Chen et al. (2021) adopted MUFFIN model (https://github.com/xzenglab/MUFFIN) that uses DRKG dataset (https://github.com/gnn4dr/DRKG/) for Drug-drug interactions (DDI) binary classification and multi-class classification prediction. DRKG is Drug Repurposing Knowledge Graph for COVID-19.

GACLCPI/ddi/drkg_ddi.py transforms DRKG dataset for DDI. The data folder is (https://github.com/xzenglab/MUFFIN/tree/main/data/DRKG).

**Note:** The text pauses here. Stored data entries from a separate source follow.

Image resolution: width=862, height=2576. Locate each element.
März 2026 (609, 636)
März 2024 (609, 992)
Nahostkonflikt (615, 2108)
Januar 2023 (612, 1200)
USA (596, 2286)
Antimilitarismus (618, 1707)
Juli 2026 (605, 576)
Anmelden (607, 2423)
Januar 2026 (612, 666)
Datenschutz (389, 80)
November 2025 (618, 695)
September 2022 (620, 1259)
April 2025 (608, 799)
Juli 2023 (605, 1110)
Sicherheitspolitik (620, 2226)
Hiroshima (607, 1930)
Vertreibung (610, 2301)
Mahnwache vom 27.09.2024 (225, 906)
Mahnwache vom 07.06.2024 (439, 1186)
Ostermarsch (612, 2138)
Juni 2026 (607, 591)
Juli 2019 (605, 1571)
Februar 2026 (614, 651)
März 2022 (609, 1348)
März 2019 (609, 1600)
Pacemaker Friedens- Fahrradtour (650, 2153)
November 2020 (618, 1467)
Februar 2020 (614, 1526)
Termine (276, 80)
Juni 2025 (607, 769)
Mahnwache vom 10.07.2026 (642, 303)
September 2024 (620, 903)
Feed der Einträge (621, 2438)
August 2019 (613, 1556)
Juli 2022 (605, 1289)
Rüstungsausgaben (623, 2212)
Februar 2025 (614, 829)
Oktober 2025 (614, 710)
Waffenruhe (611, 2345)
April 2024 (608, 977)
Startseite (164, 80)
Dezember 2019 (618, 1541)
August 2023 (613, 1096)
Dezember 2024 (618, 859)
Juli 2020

The labels are transformed to be storaged as matrices. The matrix shape is DrugNum*DrugNum.

Requirements

The code has been tested running under Python 3.7.4, with the following packages and their dependencies installed:

numpy
pytorch
sklearn
biopython
biovec
rdkit

References

Chen et al. MUFFIN: multi-scale feature fusion for drug–drug interaction prediction, Bioinformatics, 37(17):2651-2658, 2021.

Gao et al. Graph u-nets, in ICML, 2019.

He et al. SimBoost: a read-across approach for predicting drug–target binding affinities using gradient boosting machines, Journal of Cheminformatics, 9:24, 2017.

Ozturk et al. DeepDTA: deep drug–target binding affinity prediction, Bioinformatics, 34(17):i821-i829, 2018.

Quan et al. GraphCPI: Graph Neural Representation Learning for Compound-Protein Interaction, in IEEE BIBM, 2019.

Tsubaki et al. Compound–protein interaction prediction with end-to-end learning of neural networks for graphs and sequences, Bioinformatics, 35(2):309-318, 2019.

Wang et al. Multi-view Graph Contrastive Representation Learning for Drug-Drug Interaction Prediction, in WWW, 2021.

Yuan et al. FusionDTA: attention-based feature polymerizer and knowledge distillation for drug-target binding affinity prediction, Briefings in Bioinformatics, 23(1):bbab506, 2022.

Zhang et al. dbCAN2: a meta server for automated carbohydrate-active enzyme annotation. Nucleic Acids Research, 46:W95-W101, 2018.